§ **Selection**:
When I discovered cyberspace, I realized that the frontier was bound only by the human imagination. And that we would never run out of frontiers as long as human beings could dream.

The real question is, how do we maintain a sense of ourselves in an unbounded environment, and at the same time provide sufficient tolerance for other points of view, so that we are not constantly trying to suppress them?

—John Perry Barlow

John Perry Barlow is a poet, essayist, and cyberlibertarian political activist. He is also a former lyricist for the Grateful Dead.

In 1986 Barlow joined The WELL online community. In 1990 he founded, along with fellow digital rights activists John Gilmore and Mitch Kapor, the Electronic Frontier Foundation (EFF). As a founder of EFF, Barlow helped publicize the Secret Service raid on Steve Jackson Games. He subsequently became a Fellow at Harvard University’s Berkman Center for Internet and Society.

Barlow is the author of the famous “A Declaration of the Independence of Cyberspace,” which was written in response to the enactment of the Communications Decency Act in 1996 as the EFF saw the law as a threat to the independence and sovereignty of cyberspace. He argued that a cyberspace legal order should reflect the ethical deliberation of the community instead of the coercive power that characterizes real-space governance. He strives to promote different rules for cyberspace, much closer to the common universal dreams and values for human beings, with no other moral or cultural distinction than those that gather around the common values that all humanity shares, in the tradition of Alexis de Tocqueville, Jefferson, Washington, Mill, Madison, and Brandeis.

Note: The following conversation took place at the encounter about digital culture, “Copyfight,” in July 2005 in Barcelona, and was later supplemented at the “Powerful Ideas Summit,” held in Valencia in January 2007. It was revised in June 2015.

John Perry Barlow:

I did not intend to make it into a declaration of intentions but rather a declaration that would describe the present moment. And to clarify that in spite of all the attempts that the industrial period has made to establish its sovereignty over cyberspace, it has always failed.

If I had to make any change, the only thing I would change would be to make it less arrogant.

A.P.:

It seems there are many powers that would like to govern cyberspace.

John, is cyberspace governable or not?

J.P.B.:

That was what I meant to say with the “Declaration of Independence,” which was that cyberspace is naturally immune to rules by conventional means, partly because there are so many forces that would like to rule it and they cancel one another, and partly because I believe that law requires access to the physical body. As such, order in cyberspace can only be achieved by some combination of ethics and technology.

A.P.:

You published an article that first appeared in Wired, “The Economy of ideas,” which is considered one of the founding texts of free culture on the Internet.2 In that text you say, “Everything you think you know about intellectual property is wrong.”

§ **Required actions**:
1 - Reproduce the part of the Barlow interview that begins at the words "I did not intend" and stops after the words "has always failed.".
2 - In the Barlow interview, which two fellow digital rights activists founded the Electronic Frontier Foundation with Barlow in 1990?
3 - Continue the Barlow interview with the next part.

Entries for locating words and elements

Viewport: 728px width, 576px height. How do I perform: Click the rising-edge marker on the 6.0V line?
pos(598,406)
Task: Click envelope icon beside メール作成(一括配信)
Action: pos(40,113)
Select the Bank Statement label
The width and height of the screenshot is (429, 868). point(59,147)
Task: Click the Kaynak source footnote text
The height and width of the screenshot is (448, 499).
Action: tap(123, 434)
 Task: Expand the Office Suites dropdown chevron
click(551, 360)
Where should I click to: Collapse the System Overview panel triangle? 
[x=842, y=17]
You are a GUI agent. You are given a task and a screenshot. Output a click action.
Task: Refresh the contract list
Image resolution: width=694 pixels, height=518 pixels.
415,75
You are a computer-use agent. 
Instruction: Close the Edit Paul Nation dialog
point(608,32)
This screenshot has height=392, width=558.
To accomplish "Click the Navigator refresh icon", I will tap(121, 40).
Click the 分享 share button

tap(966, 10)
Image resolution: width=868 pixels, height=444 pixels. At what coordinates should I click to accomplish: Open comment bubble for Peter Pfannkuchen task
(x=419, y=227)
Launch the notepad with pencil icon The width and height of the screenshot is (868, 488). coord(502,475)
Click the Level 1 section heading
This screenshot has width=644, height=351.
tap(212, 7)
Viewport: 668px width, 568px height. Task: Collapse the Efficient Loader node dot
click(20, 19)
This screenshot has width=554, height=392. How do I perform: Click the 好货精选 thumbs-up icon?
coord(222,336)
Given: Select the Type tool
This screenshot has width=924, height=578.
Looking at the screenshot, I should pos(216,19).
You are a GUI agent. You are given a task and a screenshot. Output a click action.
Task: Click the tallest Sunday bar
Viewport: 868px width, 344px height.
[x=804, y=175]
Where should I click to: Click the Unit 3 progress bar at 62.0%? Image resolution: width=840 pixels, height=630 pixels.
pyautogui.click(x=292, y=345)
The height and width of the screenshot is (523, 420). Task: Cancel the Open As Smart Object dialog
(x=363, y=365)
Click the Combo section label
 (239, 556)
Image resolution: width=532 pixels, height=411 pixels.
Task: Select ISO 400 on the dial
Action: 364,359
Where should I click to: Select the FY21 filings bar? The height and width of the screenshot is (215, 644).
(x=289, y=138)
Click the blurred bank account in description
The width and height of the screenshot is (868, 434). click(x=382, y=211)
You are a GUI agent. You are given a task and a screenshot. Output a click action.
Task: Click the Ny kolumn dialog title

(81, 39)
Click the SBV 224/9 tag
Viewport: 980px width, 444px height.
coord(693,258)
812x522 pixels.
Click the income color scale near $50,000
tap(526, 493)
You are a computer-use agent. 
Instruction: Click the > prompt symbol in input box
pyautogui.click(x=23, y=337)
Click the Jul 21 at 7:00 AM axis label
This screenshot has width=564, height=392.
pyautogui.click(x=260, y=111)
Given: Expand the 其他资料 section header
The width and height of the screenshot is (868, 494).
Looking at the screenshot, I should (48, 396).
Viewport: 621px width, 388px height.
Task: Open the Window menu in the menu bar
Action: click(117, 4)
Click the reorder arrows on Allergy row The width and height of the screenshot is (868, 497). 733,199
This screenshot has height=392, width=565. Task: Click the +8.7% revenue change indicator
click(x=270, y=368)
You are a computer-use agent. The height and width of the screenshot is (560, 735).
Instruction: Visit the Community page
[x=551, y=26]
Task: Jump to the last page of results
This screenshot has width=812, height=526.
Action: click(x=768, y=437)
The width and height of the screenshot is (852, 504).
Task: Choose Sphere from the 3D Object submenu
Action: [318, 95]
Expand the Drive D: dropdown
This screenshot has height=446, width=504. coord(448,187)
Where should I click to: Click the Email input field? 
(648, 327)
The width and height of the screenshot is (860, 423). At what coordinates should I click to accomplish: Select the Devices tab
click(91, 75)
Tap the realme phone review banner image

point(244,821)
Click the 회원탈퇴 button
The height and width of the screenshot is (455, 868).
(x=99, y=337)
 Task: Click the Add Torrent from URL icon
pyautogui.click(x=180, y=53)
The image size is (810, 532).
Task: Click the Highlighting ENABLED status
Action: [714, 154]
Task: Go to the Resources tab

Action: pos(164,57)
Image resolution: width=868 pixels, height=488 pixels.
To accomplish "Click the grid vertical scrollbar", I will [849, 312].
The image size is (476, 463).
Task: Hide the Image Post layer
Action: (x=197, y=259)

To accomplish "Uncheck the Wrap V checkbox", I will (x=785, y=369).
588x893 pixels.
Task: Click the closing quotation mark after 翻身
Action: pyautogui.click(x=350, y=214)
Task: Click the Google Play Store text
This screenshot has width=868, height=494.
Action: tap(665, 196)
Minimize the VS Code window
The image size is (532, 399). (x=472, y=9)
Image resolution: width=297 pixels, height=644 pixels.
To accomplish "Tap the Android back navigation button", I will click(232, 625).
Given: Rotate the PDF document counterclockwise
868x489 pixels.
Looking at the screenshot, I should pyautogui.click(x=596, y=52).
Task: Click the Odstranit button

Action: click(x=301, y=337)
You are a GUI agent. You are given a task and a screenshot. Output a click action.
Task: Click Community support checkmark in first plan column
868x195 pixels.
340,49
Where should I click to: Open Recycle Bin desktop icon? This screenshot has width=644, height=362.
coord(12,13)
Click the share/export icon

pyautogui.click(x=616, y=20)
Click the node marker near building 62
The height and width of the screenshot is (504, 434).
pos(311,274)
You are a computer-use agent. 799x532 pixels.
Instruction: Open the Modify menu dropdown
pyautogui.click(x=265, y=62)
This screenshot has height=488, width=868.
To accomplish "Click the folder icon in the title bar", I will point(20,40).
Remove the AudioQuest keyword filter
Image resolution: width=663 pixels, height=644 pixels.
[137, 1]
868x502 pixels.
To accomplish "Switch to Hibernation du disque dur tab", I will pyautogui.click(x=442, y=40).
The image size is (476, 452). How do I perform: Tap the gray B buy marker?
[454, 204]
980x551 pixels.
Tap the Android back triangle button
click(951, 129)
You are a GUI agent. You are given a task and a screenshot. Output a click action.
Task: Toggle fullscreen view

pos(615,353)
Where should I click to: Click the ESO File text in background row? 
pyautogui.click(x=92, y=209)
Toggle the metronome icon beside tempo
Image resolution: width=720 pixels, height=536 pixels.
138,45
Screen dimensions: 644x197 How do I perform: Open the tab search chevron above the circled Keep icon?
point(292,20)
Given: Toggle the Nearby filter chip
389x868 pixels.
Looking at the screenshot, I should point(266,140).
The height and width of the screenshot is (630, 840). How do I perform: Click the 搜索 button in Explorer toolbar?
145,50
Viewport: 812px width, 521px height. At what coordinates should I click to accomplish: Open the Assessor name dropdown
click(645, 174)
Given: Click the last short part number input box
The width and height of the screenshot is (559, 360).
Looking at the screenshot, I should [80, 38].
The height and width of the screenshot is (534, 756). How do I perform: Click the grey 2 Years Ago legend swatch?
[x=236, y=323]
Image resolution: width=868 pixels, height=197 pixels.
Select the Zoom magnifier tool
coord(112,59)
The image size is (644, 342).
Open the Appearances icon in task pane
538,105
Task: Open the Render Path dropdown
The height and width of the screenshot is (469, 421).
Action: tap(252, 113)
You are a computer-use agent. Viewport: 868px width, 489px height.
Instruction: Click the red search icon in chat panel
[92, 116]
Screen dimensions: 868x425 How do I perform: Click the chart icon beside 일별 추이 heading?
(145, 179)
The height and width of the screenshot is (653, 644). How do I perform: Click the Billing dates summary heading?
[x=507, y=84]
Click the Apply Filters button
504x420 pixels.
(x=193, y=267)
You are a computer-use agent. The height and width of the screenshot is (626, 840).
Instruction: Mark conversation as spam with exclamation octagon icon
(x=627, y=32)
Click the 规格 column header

§ **Expected responses**:
1 -
I did not intend to make it into a declaration of intentions but rather a declaration that would describe the present moment. And to clarify that in spite of all the attempts that the industrial period has made to establish its sovereignty over cyberspace, it has always failed.

2 - John Gilmore and Mitch Kapor.

3 -
Are so many people wrong about this?

J.P.B.:

Anyone who uses the term “intellectual property” has the wrong idea.

Property, by its nature, is something you can take away from somebody else. It’s something that one can have possession of. I can possess an idea only if I keep it to myself. But the second I reveal to another, no one possesses it. And everyone can. And if it’s a good idea, it would spread naturally. And I will still maintain that idea in my head, and nobody will have taken it away from me as it’s spread. And not only will it not become less valuable, because it’s spread, it will become more valuable. This makes it fundamentally different from real property.

If I have a large diamond, it’s very valuable. If everybody on the planet has a large diamond, it’s not valued at all. Precisely the opposite is true of an idea.

A.P.:

John, you are one of the main driving forces behind the Electronic Frontier Foundation, which sounds fascinating. Is the electronic frontier a fixed or mobile frontier, or is it a horizon that we can never reach?

J.P.B.:

Frontiers, by their nature, move. And part of the reason I wanted to name it that was because my family came to America and then for three hundred years stayed on the frontier as it moved. Suddenly, I found myself at the end of physical frontiers.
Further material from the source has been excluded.